*Tugas Anda*. Tolong tuliskan ulang setiap baris dari semua item di bawah ini tanpa perubahan apa pun, tetapi jangan sertakan gambarnya.

*Entri yang Disediakan*.
◇ ◇ ◇ ◇ ◇ ◇ ◇
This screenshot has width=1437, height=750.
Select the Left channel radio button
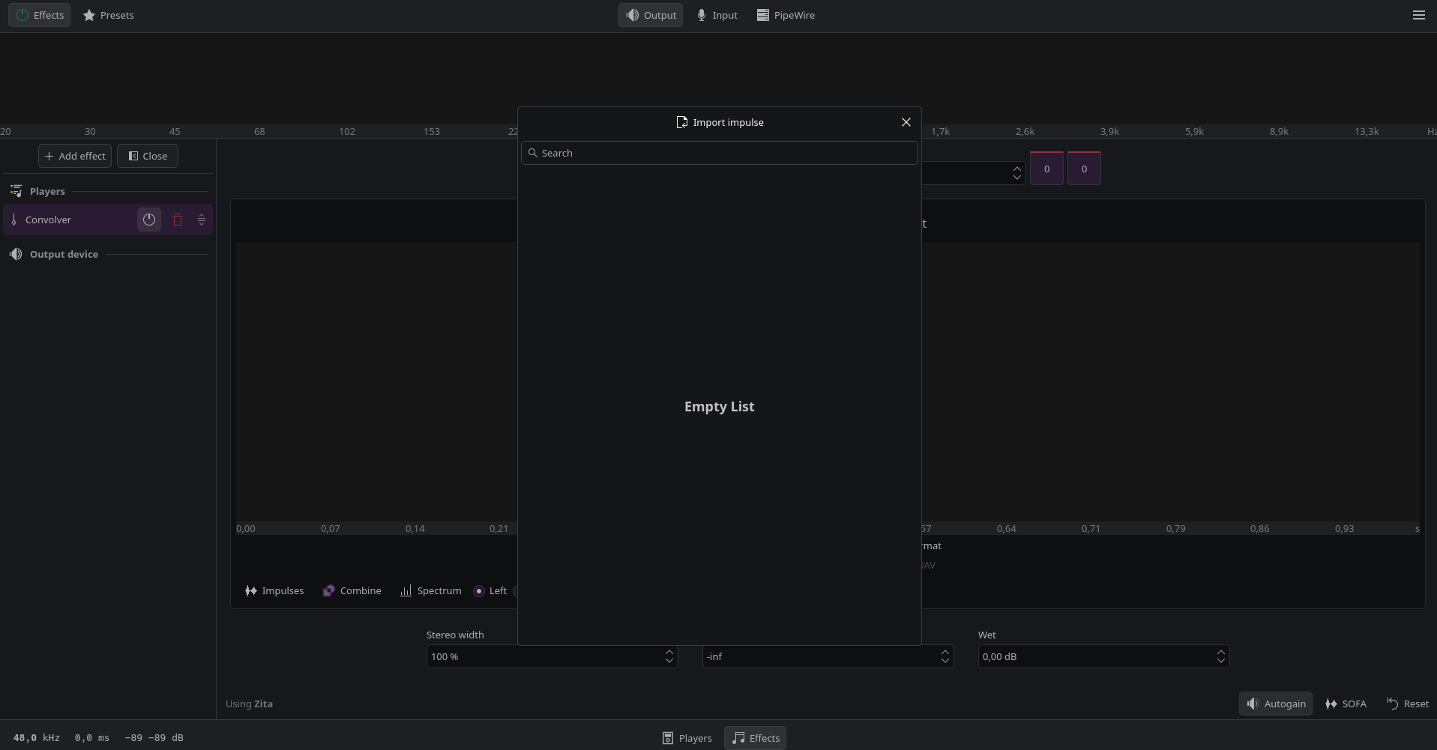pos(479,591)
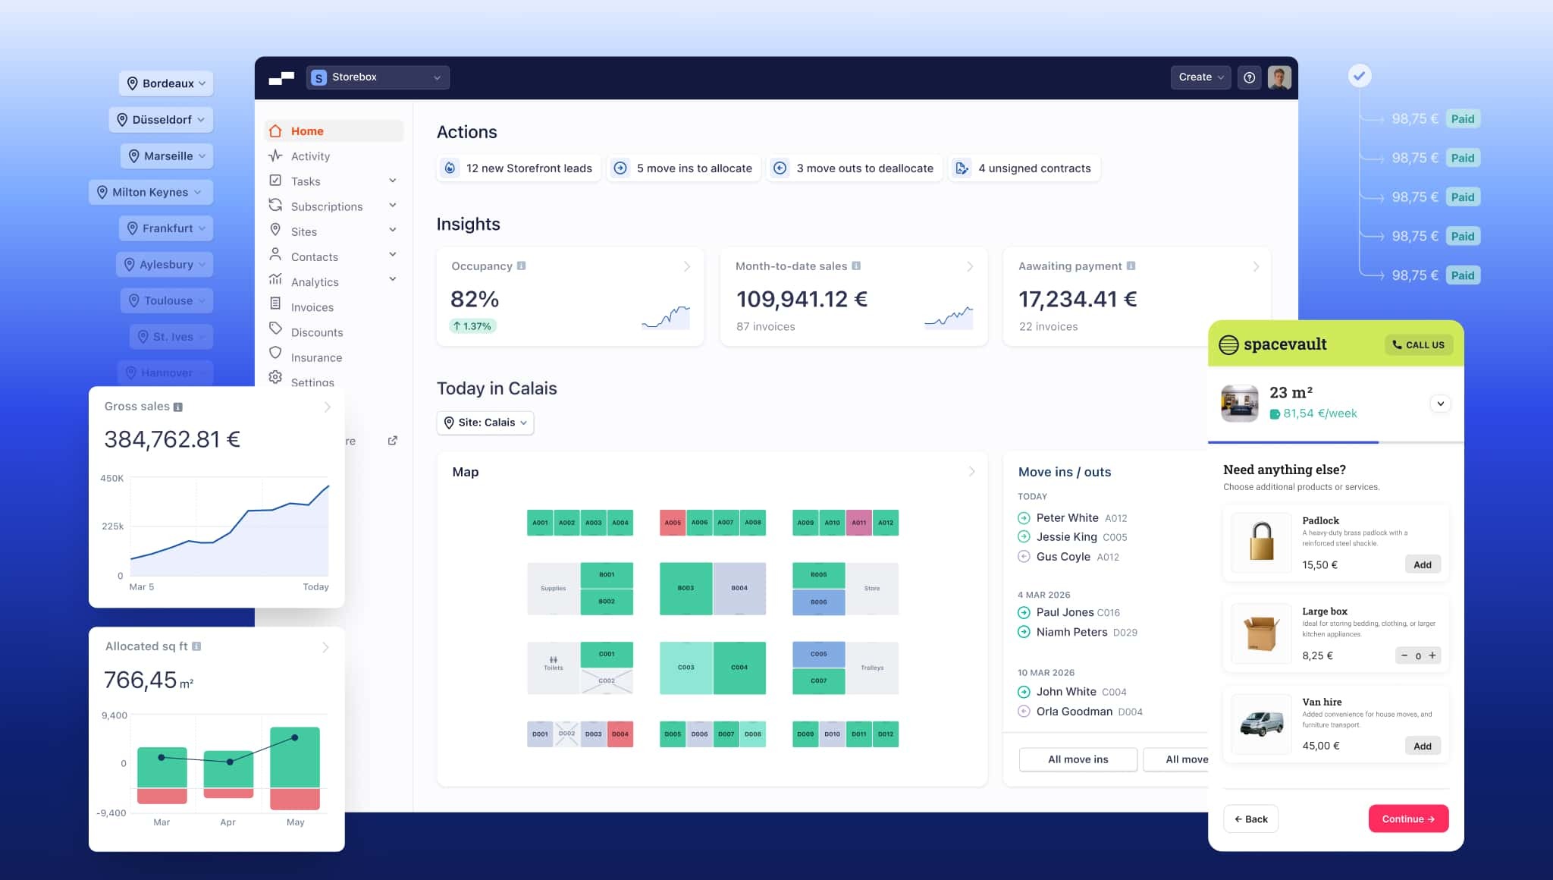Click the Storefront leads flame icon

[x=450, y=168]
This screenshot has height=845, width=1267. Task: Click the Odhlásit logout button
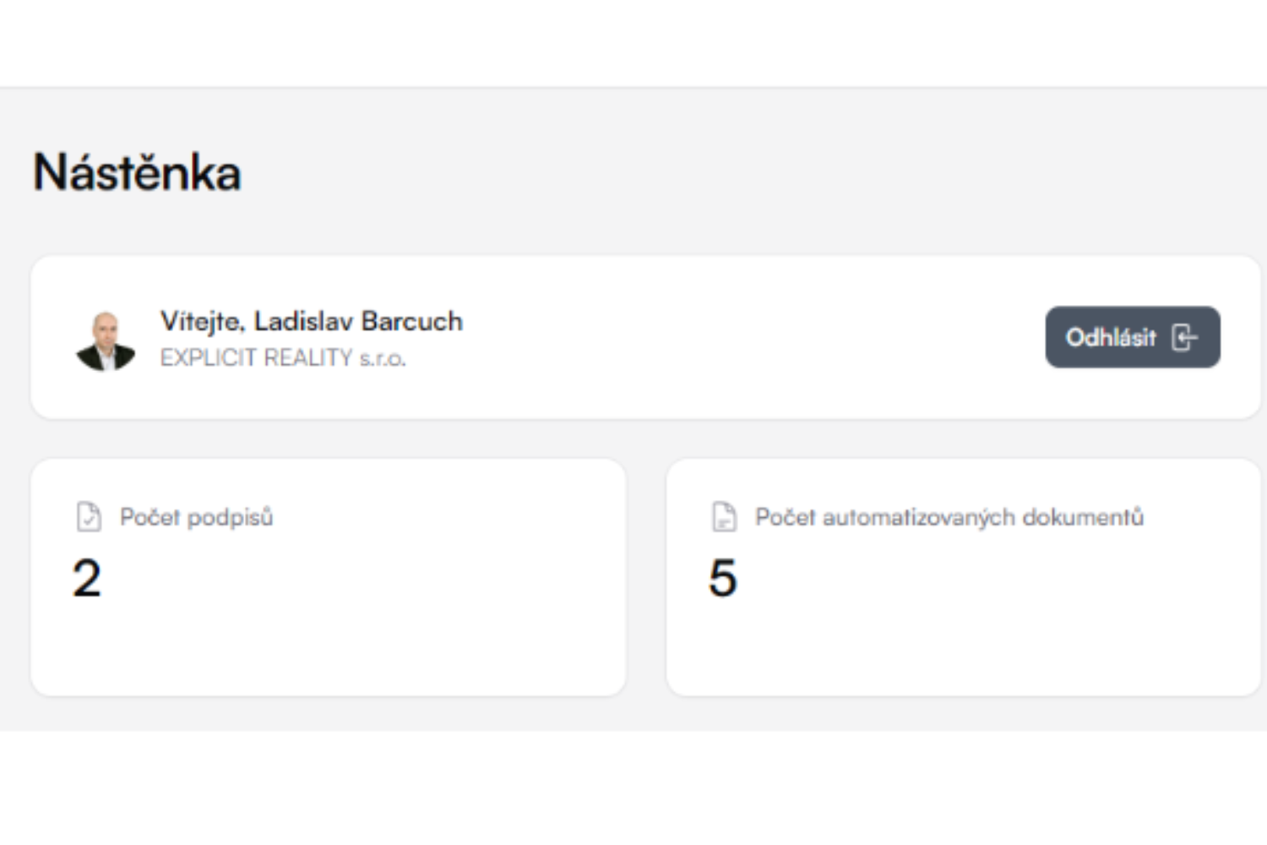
◇ ◇ ◇ ◇ ◇ ◇ ◇
*Jawaban Akhir*.
This screenshot has width=1437, height=750.
Select the Left channel radio button
pos(479,591)
Click the Storefront leads flame icon

[x=450, y=168]
This screenshot has height=845, width=1267. Task: Click the Odhlásit logout button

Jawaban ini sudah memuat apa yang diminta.